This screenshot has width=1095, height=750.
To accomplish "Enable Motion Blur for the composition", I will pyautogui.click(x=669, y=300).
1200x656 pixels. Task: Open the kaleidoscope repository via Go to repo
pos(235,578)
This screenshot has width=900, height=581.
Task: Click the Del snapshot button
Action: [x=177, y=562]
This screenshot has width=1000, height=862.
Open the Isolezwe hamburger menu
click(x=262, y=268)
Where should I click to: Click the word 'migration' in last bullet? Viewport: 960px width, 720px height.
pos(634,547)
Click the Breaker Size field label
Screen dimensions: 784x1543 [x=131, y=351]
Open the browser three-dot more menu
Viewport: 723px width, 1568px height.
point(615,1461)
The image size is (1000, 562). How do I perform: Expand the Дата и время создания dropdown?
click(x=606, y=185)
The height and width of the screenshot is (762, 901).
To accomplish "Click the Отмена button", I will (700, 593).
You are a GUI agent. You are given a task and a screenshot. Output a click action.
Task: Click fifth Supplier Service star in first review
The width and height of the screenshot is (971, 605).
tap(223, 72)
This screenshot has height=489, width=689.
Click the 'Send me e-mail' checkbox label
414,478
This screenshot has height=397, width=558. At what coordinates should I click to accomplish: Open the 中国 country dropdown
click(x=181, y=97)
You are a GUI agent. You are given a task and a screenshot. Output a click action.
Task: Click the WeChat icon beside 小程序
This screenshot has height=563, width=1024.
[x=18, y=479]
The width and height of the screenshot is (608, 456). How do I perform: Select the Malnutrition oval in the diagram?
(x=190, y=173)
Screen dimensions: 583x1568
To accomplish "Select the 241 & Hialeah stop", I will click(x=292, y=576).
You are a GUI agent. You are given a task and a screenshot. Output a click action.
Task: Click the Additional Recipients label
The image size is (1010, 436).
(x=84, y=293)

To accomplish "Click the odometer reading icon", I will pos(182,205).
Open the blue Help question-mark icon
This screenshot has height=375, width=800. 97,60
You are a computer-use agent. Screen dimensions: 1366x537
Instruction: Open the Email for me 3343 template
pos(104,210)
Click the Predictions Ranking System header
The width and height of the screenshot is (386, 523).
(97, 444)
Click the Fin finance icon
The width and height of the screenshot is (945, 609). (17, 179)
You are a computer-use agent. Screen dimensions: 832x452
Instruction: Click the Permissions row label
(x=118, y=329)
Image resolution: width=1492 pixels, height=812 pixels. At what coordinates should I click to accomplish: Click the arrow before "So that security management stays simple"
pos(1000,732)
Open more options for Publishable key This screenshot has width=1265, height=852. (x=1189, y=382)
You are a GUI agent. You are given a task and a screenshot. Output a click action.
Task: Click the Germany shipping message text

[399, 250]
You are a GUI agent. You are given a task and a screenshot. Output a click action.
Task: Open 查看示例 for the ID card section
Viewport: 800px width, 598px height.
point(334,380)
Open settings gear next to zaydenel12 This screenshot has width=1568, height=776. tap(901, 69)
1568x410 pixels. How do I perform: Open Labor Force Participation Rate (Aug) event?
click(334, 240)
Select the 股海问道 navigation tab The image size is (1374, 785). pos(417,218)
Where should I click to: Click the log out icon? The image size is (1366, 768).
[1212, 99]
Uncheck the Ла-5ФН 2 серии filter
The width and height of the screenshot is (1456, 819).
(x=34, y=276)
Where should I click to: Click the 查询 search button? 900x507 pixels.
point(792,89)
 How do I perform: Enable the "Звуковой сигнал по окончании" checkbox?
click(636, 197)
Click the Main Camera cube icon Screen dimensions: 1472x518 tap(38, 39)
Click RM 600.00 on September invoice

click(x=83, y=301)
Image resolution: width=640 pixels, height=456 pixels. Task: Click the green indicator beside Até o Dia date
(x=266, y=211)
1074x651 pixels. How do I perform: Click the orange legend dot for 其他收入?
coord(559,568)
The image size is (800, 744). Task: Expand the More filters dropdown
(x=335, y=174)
::::
• _Task instructions_
Scan the material for lines with the word "will", and copy each line you find.

• _Task output_
To accomplish "Enable Motion Blur for the composition", I will pyautogui.click(x=669, y=300).
To accomplish "Click the Отмена button", I will (700, 593).
To accomplish "Select the 241 & Hialeah stop", I will click(x=292, y=576).
To accomplish "Click the odometer reading icon", I will pos(182,205).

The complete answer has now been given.